Quelle n’a dû être la mauvaise surprise du président ukrainien ! Je suis sûr qu’il a dû ressentir une profonde déception, je crois que quelque chose s’est brisé en lui. C’est vrai, c’est à la fois tellement inattendu et tellement injuste par rapport à tous les signes de confiance et toutes les assurances sur la vie qu’on lui a prodigué. “Tout ça pour ça”, a-t-il dû se dire avec amertume, dans un instant de sombre et rude cafard, – mais vite dissipé à l’idée de rencontrer Joe Biden. Il lui reste ce vieux et solide compagnon de route.

Il est vrai que toute cette affaire se négocie durement. Il n’est question ni de forces armées, ni de conquêtes, ni de Grand Jeu géopolitique. Il est question de faire sortir toute une compagnie faite de prestigieuses excellences et d’experts absolument renommés d’une longue léthargie où l’on se berçait d’illusions dorées et de rêves couleurs arc-en-ciel.

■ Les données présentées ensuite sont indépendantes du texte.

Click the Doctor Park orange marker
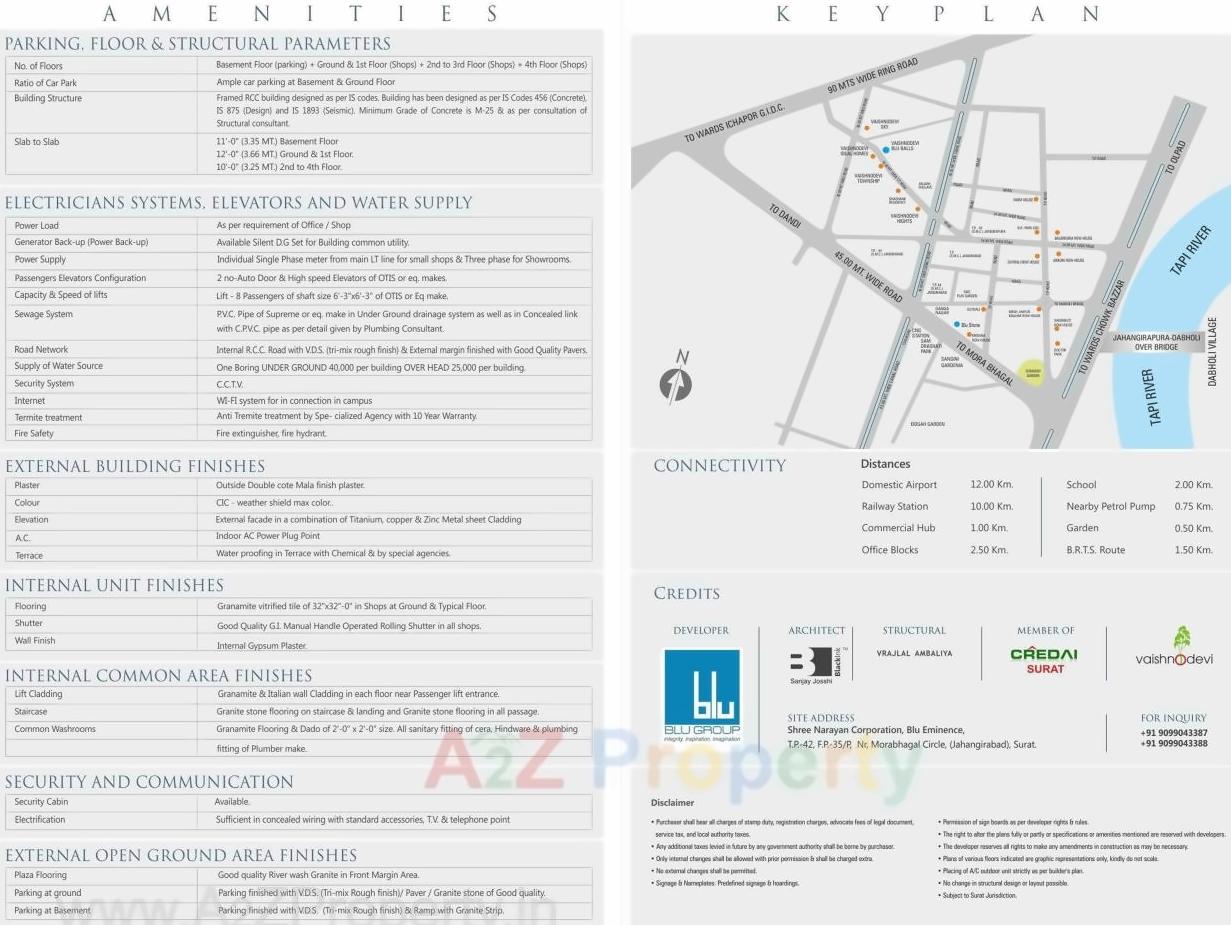1231x925 pixels. pyautogui.click(x=1057, y=344)
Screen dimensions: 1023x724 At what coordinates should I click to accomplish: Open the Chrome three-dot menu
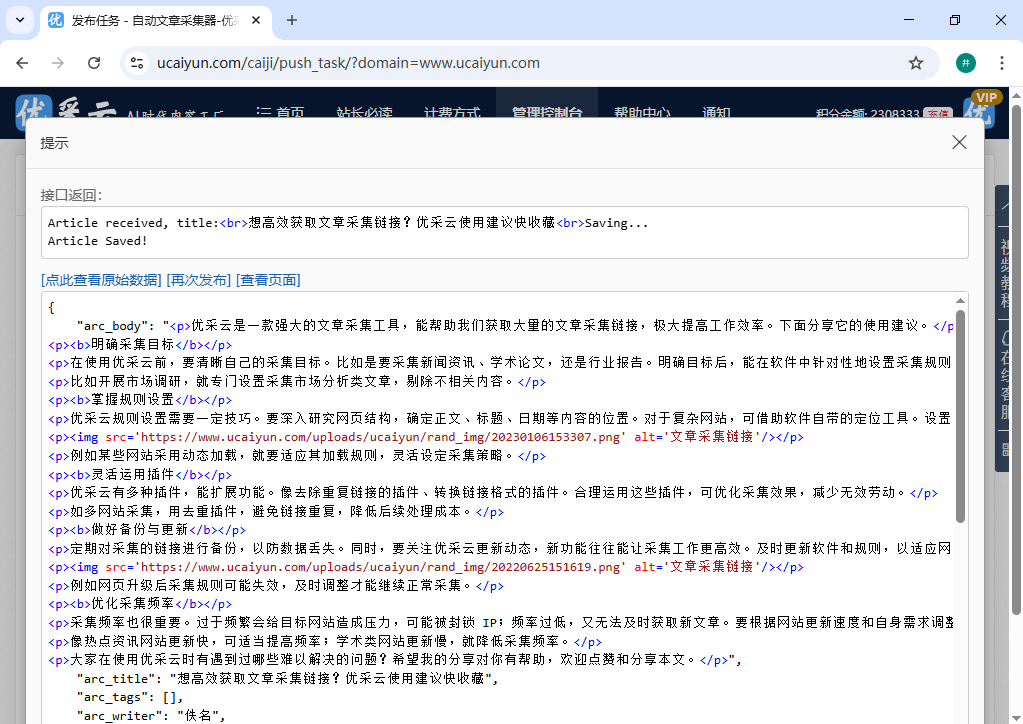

Tout cela prend du temps et se fait à pas comptés ; c’est comme une longue désintoxication, une lente remontée faite d’étages prudents de décompression. Puis, parfois, par  instant, paraît le brusque changement accumulé au long des étapes intermédiaires.

Je crois que tout se passe comme si Volodymyr Z. était convié, avec une certaine rudesse, à se préparer sortir de la pièce en forme de simulacre où on lui donna la vedette, – un peu par inattention exacerbée, un peu par indifférence hystérique. C’est qu’on commence à se compter, “à l’Ouest”, dans cet Occident-dépressif qui n’en peut plus de devoir subir l’opprobre de soupçons impies et de critiques injustes. Les américanistes-occidentalistes en ont assez d’entendre ces indignes jugements et ces regards par en-dessous, dans leur dos, alors qu’ils sont plus innocents que jamais.

Pendant ce temps, vous le noterez, Kamala vient d’éclater d’un rire irrésistible et contagieux qui nous permet de vérifier la tenue de sa remarquable dentition. Trump, lui, parvient à éviter, un peu à la façon d’un dribble de Maradona, la cinquième tentative d’assassinat fomenté contre lui en un peu plus de deux mois.